__TEXT SECTION__
[Begin]
On Wednesday, coal minister Sriprakash Jaiswal reportedly expressed the same sentiment. "I am hopeful that the issue will be resolved in 15 days and the remaining pacts will be signed," Jaiswal told PTI. He also added that the ministry could soften their stand if the PMO asked and if it was in the interest of the nation.

The Prime Minister's Office has called a meeting next week to resolve the issues related to fuel supply pact, with the Power Ministry not agreeing to the PMO directive that CIL assure power firms of providing 65 per cent of the total coal contracted.

The FSA issue was also discussed at a meeting called by the PMO last week. The meeting, chaired by Principal Secretary Pulok Chatterjee, was attended by Coal Secretary S K Srivastava, Power Secretary Uma Shankar and CIL Chairman and Managing Director S Narsing Rao, according to PTI.

"The Power Ministry is saying that banks are not accepting 65 per cent trigger level for penalty on CIL, as against the earlier directive of 80 per cent supply assurance".

If resolved, this would end the long stand-off where power producers like NTPC refused to sign FSAs on account of the lax norms set for itself by India's coal monopoly. In March, after being served with a Presidential Directive, CIL had agreed to sign FSAs with 80 per cent trigger level (penalties set in for coal supplies below this amount) but with only 0.01 per cent as penalty level. Recently however, the PMO suggested 65 per cent as the initial trigger level with the usual 10 per cent penalty rate. There is also a possibility that Coal India may need to import coal — through state-owned agencies like STC and MMTC — to fulfil the FSAs. How to price this however, is still under debate.

"CIL may need to import if the consumers want them to. However, given that several state utilities and private companies have their own import processes in place, the quantum of imports through CIL may remain difficult to estimate," says Dipesh Dipu, Director, Consulting, Mining at Deloitte Touche Tohmatsu India Pvt. Ltd.

The minister is currently in Kolkata and ministry sources say he may also take up the matter with Coal India, which is headquartered there. The company board is supposed to meet between 5th and 10th July to discuss the new FSA conditions suggested by the PMO. So far 27 of the 54 FSAs for 20,000 MW have been signed.

Asked about coal production, Jaiswal said there was a need to augment it in view of the requirements of power, steel and other industries. About Coal India, he was confident that "it will record a 7-8 per cent growth this year" stressing that it will achieve the production target for the fiscal.

The government has fixed a production target of 464 million tonnes (MT) for CIL, which accounts for over 80 per cent of the domestic output. Last fiscal, the PSU achieved an output of about 435 MT of coal as against a revised target of 447 MT.
[End]
__GIVEN DATA__
[Begin]
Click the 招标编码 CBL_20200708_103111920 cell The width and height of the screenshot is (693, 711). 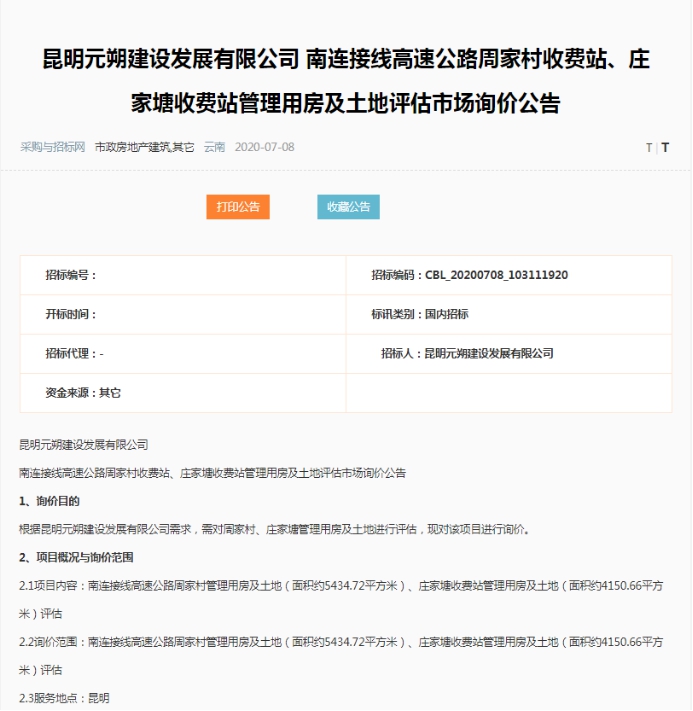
[End]
__EXERCISES TO COMPLETE__
(a) Copy the coal supply article from "On Wednesday, coal" to "total coal contracted.".
(b) List everyone the coal supply article names as chairing or attending the meeting the PMO called last week.
(c) According to the coal supply article, what production target has the government fixed for CIL?

__SOLUTIONS IN ORDER__
(a)
On Wednesday, coal minister Sriprakash Jaiswal reportedly expressed the same sentiment. "I am hopeful that the issue will be resolved in 15 days and the remaining pacts will be signed," Jaiswal told PTI. He also added that the ministry could soften their stand if the PMO asked and if it was in the interest of the nation.

The Prime Minister's Office has called a meeting next week to resolve the issues related to fuel supply pact, with the Power Ministry not agreeing to the PMO directive that CIL assure power firms of providing 65 per cent of the total coal contracted.

(b)
- Pulok Chatterjee, Principal Secretary (chair)
- S K Srivastava, Coal Secretary
- Uma Shankar, Power Secretary
- S Narsing Rao, CIL Chairman and Managing Director

(c) 464 million tonnes.